— START OF Article —

Tuesday, July 25, 2006

Unchurched

I have been told, at different times in my life, that I was not a Catholic by official representatives of all three major branches of the Catholic Church, the Novus Ordo branch, the traditionalist branch, and the Eastern Rite branch. It angered me each time it happened, but it angers me no more. I’ll gladly give them the title of Catholic and call myself an unchurched Christian.

What the churchmen and their lackeys fail to realize is that faith takes precedence over incorporation into the Church. I needed to believe that Jesus Christ was the Son of God before I had an interest in joining their church. I had a vision, not a blinding, pure vision like St. Paul’s, but a misty one that gave me hope for an even clearer vision in the future. And the process of belief is not radically different for a cradle Catholic. At some point the “vision thing” must come into play. Mere mechanical reception of the sacraments will not sustain a person who has not moved, through his own free will, toward the light.

I entered the Catholic Church because I thought my vision of the faith was in line with the professed doctrine of the Roman Catholic Church. When I discovered, over the course of twenty-seven years, that my faith and Catholic doctrine were incompatible, it was not hard to decide what to jettison. Faith in Him is much more precious to me than the right to be called a Roman Catholic.

If I wanted, I could twist the documents as the traditionalists do to show how in theory I am really a Roman Catholic and those other guys are not. But the Church’s faith is more than its stated faith as expressed in various church documents. It is revealed in how the Church interprets and how the Church practices what is stated in the documents. And in that regard if I stated my main objection to the Catholic Church since the Middle Ages, it would be this: I object to the Church’s consistent and methodical de-emphasis of the importance of belief in Christ in favor of incorporation into the Roman Catholic system. The system, in Roman Catholicism, is more important than the person of God, and as an inevitable consequence, more important than the person in the pew. The impersonal faith of the Roman Catholic Church is diametrically opposed to the personal faith of St. Paul whom the Catholic Church claims to revere as a saint. Dostoyevsky, who had much in common with St. Paul, points out the extreme dichotomy between Christianity and Roman Catholicism in the Grand Inquisitor section of The Brothers Karamazov.

The Church de-emphasizes Christ and extols pagan philosophy in defiance of the hungry everyman who desires mercy and not sacrifice. It’s true that worldly success is more readily obtained within an organization such as the Catholic Church, but what is worldly success? Was not the whole world, before the coming of Christ, sickened unto death with a hope that was in this world only?

— END OF Article —
— START OF Material —

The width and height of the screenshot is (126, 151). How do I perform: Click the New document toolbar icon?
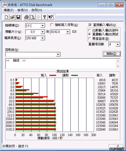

— END OF Material —

What needs to be done ▸
Answer these questions about the post on being unchurched:
(a) Which three branches of the Catholic Church does the post name?
(b) Over how many years did the writer find that personal faith and Catholic doctrine were incompatible?
(c) In which section of which book does Dostoyevsky point out the dichotomy between Christianity and Roman Catholicism?
The material is separate from the post on being unchurched.

Expected answer ▸
(a) The Novus Ordo branch, the traditionalist branch, and the Eastern Rite branch.
(b) Twenty-seven years.
(c) In the Grand Inquisitor section of The Brothers Karamazov.